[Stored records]
= Beginning of Section =
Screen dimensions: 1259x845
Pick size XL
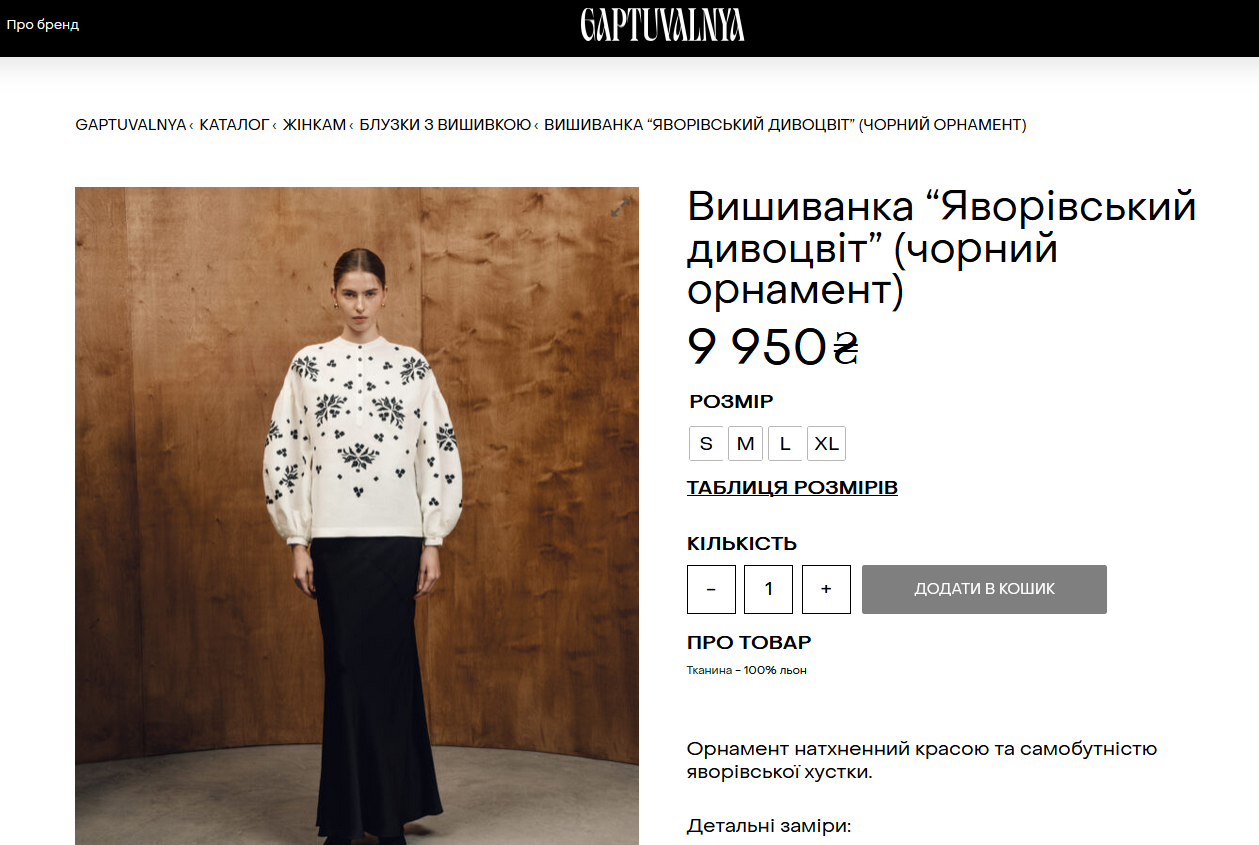[x=826, y=443]
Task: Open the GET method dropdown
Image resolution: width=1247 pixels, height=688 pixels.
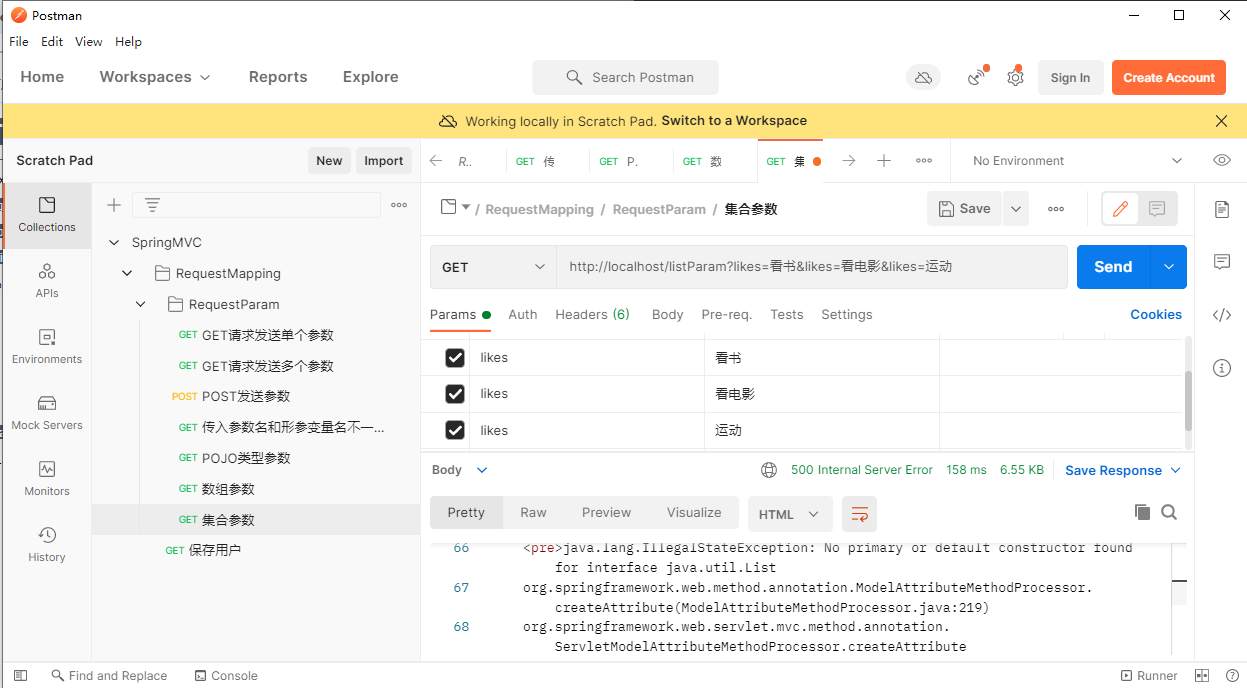Action: (x=493, y=267)
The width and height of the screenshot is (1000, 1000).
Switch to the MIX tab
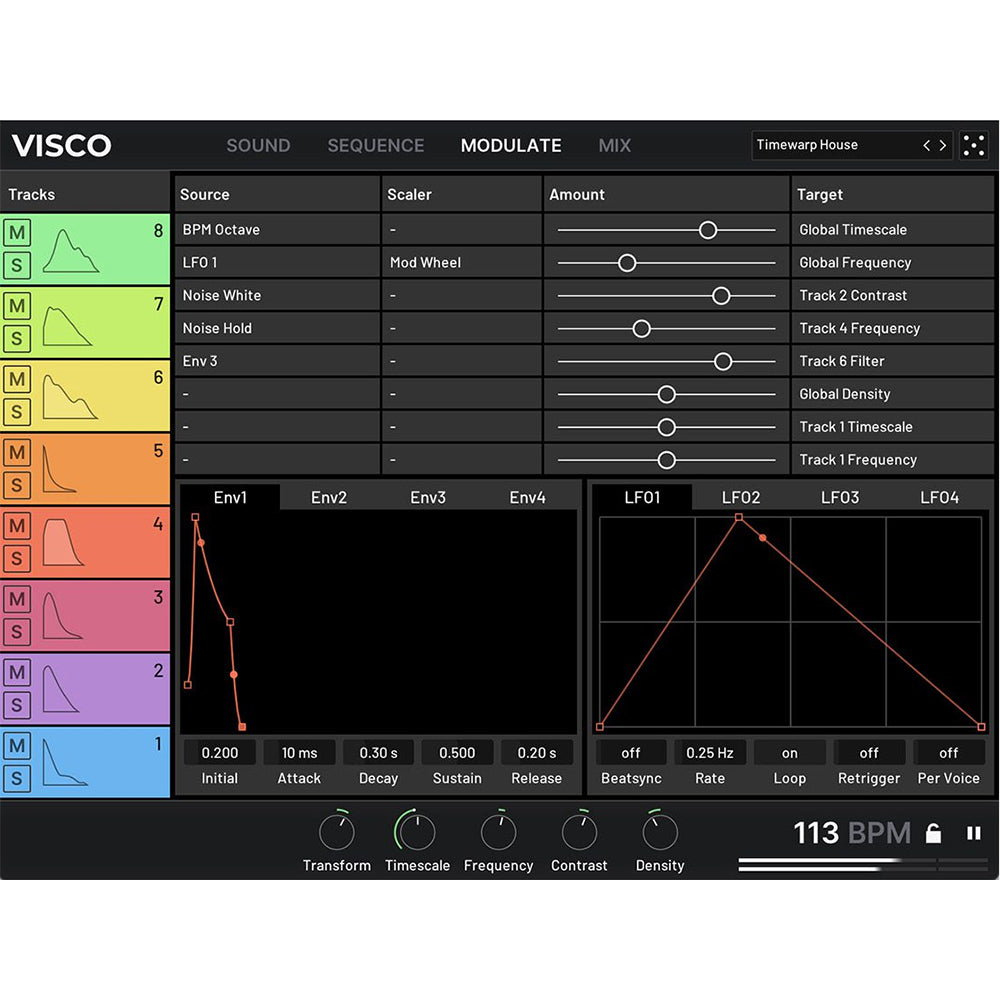pyautogui.click(x=614, y=145)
= End of Section =
- [ACTIVITY]
Copy out only the lines beginning at the line with "Task: Open the GET method dropdown" and ending at the last line of the entries. Keep them exact; drop pictures.

- [ANSWER TO THE EXERCISE]
Task: Open the GET method dropdown
Image resolution: width=1247 pixels, height=688 pixels.
Action: (x=493, y=267)
The width and height of the screenshot is (1000, 1000).
Switch to the MIX tab
pyautogui.click(x=614, y=145)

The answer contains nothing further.